Tommy Joe Coffey

No. 75
- Positions: Offensive end, wide receiver, placekicker

Personal information
- Born: November 18, 1936 Texas, U.S.
- Died: August 25, 2020 (aged 83) Hamilton, Ontario, Canada
- Listed height: 6 ft 0 in (1.83 m)
- Listed weight: 196 lb (89 kg)

Career information
- College: West Texas State
- NFL draft: 1959 (8th round, 96th overall pick)

Career history
- 1959–1966: Edmonton Eskimos
- 1967–1972: Hamilton Tiger-Cats
- 1973: Toronto Argonauts

Awards and highlights
- 2× Grey Cup champion (1967, 1972); Dave Dryburgh Memorial Trophy (1962); 7× CFL All-Star (1962, 1964–1968, 1970); 3× CFL East All-Star (1967, 1968, 1970); 4× CFL West All-Star (1962, 1964, 1965, 1966); Edmonton Eskimos Wall of Honour (1988); Hamilton Tiger-Cats Wall of Honour (1999);
- Canadian Football Hall of Fame (Class of 1977)

= Tommy Joe Coffey =

American-Canadian football player (1936–2020)

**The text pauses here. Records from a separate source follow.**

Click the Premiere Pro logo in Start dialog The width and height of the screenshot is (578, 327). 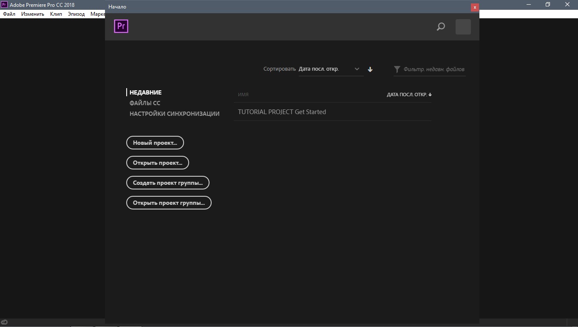pos(121,26)
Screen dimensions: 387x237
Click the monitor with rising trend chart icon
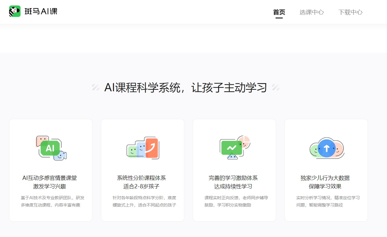(232, 148)
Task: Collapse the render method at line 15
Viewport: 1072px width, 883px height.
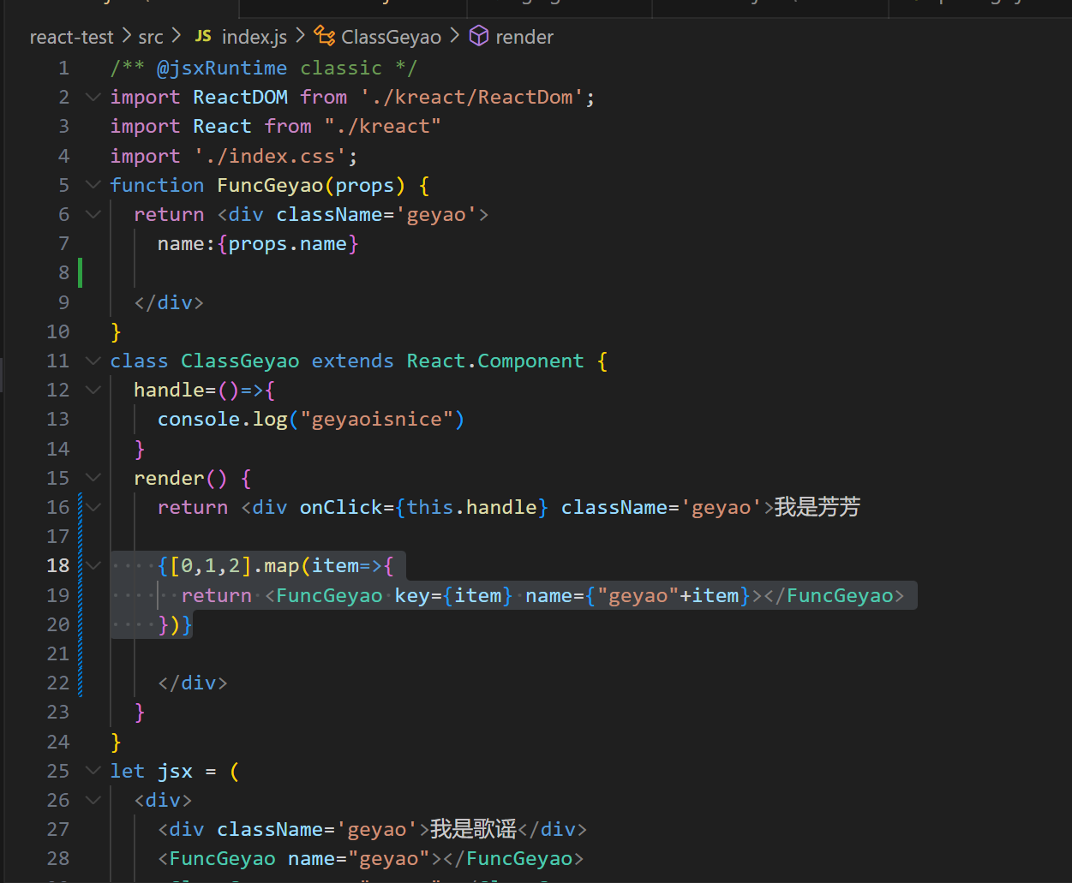Action: (x=93, y=477)
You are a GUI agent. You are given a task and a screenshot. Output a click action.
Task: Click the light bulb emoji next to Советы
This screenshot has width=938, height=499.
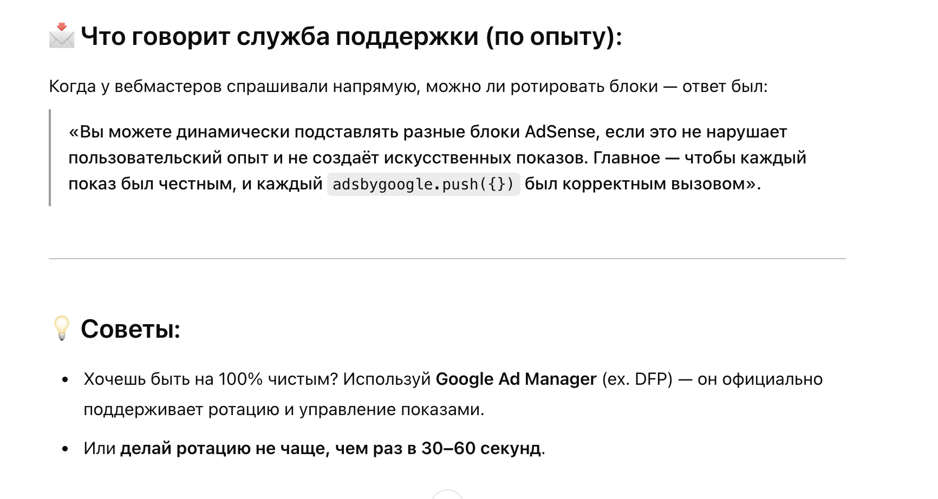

Tommy Joe Coffey (November 18, 1936 – August 25, 2020) was a Canadian-American professional football player who was an end, (Note: An offensive lineman who was an eligible receiver, a position which was phased out over the early 1960s) wide receiver and place kicker for the Edmonton Eskimos, Hamilton Tiger-Cats and Toronto Argonauts of the Canadian Football League (CFL).

==Professional career==
In his 14-year career, Coffey caught 650 passes for a total of 10,320 yards and 63 touchdowns. He surpassed 1,000 yards receiving 4 times: 1963 to 1965 and 1969, his most prolific year being 1965 with 81 receptions for 1,286 yards. His best touchdown totals were 1962 and 1969 with 11, his best point totals 1969 with 148 points and 1962 with 129. He was replaced as the Tiger Cat place kicker by Ian Sunter after the 1971 season, hitting only 11 of 27 field goal attempts. He also played some defense in his first two years, recording three interceptions in 1959 and one in 1960.

Coffey was a member of two Grey Cup winning teams, in 1967 and 1972, both with Hamilton against the Saskatchewan Roughriders, especially during the 1967 season, catching 42 passes for 683 yards (16.3 yards/catch) and 5 touchdowns and hitting 18 of 27 field goal attempts for a total of 107 points. In the 55th Grey Cup (1967) game, he scored three points as a kicker (two converts and one rouge after a missed field goal). In the 1967–1972 span with Hamilton, he scored 603 points, third on their all-time list, see Hamilton Tiger-Cats all-time records and statistics.

==Awards==
Coffey won the Dave Dryburgh Memorial Trophy as the top scorer in the 1962 CFL season. He was a seven-time CFL All-Star, four times as an Edmonton Eskimo and three times as a Hamilton Tiger-Cat; both teams have added him to their Walls of Honour.

He was elected into the Canadian Football Hall of Fame in 1977. In November 2006, Coffey was voted as #27 on a list of the CFL's top 50 players since 1945, in a poll conducted by Canadian sports network TSN.

==Personal life==
In 1968 Coffey's Tiger-Cat helmet was stolen, and traded for some table time at a Hamilton pool hall. Forty-eight years later, in November 2015, Coffey was reunited with his stolen helmet.

Coffey, who lived in Burlington, Ontario, with his wife Joan, died from lung cancer on August 25, 2020, at St. Peter's Hospital in neighbouring Hamilton.